Another good source for a long-term development plan for youth is Tudor Bompa’s From Childhood to Champion Athlete. His stages of athletic development are initiation, athletic formation, specialization and high performance. Unlike a lot of other East European based manuals, From Childhood to Champion Athlete is easy to read and void of technical jargon that gets in the way of the message. I highly recommend this book for coaches, parents and athletes as a primer into long-term athletic development.

The second factor to get your hands around in the “10,000 hours and 10 years” rule is that not all training hours count toward that total. Training that lacks a quality component to it- unstructured training done simply for the sake of getting to that 10,000th hour of practice- won’t help you achieve mastery. Only those hours devoted to the deep, deliberate, hard practice of performance-required skills count. All else is deemed irrelevant training and wasted training time. So what is deep, deliberate, hard practice? In The Talent Code, Daniel Coyle puts it thusly:

Deep practice feels a bit like exploring a dark and unfamiliar room. You start slowly, you bump into furniture, stop, think, and start again. Slowly, and a little painfully, you explore the space over and over, attending to errors, extending your reach into the room a bit farther each time, building a mental map until you can move through it quickly and intuitively… Growing skill, as we’ve seen, requires deep practice. But deep practice isn’t a piece of cake: it requires energy, passion, and commitment.

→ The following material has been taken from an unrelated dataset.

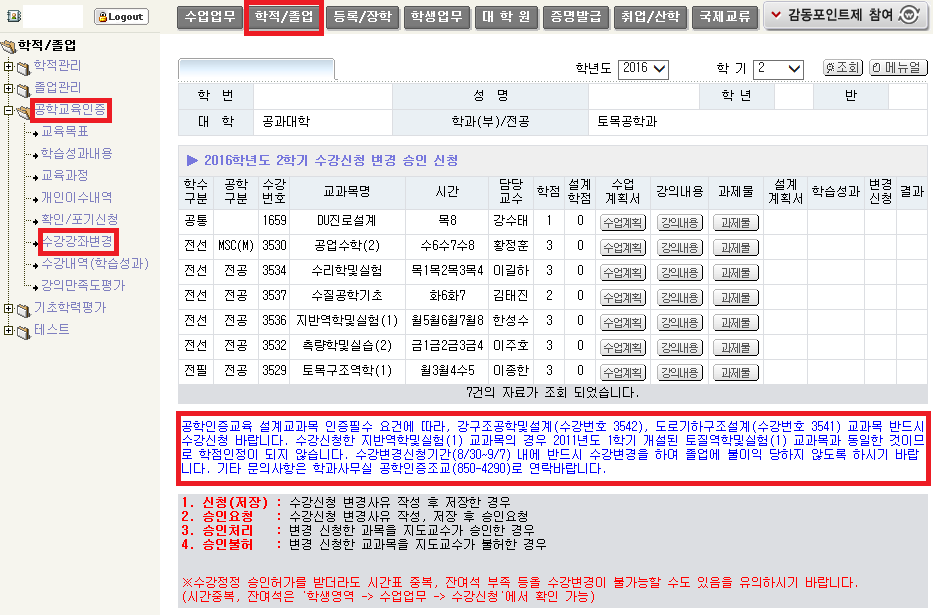The image size is (933, 615).
Task: Click 강의내용 button for 수질공학기초
Action: pos(680,296)
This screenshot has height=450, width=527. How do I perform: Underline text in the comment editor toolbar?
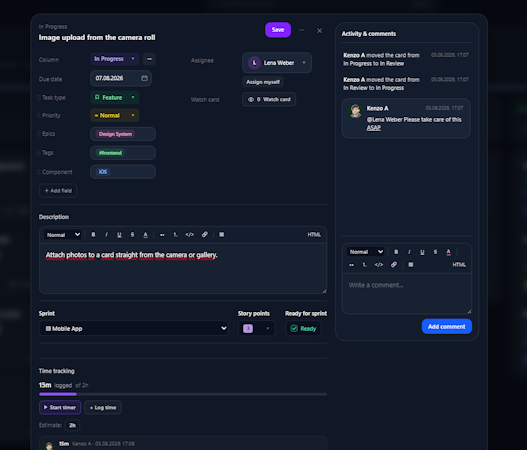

The last factor that many are sure to wrestle with and try to ignore is that it still takes ten years to develop skill mastery, even if you could cram 10,000 hours of training into seven or eight years. Developing the necessary neuromuscular pathways that are required for skill mastery apparently can’t be sped up.

Let’s remember that the “10,000 hours and 10 years”  rule applies to all fields of endeavor, including coaching. To help you achieve mastery as a coach, if you haven’t already done so, do yourself a favor and read Outliers, The Talent Code and Talent is Overrated. Each one addresses the same concept from different angles thus tripling the effect on your understanding of the subject.

Happy reading!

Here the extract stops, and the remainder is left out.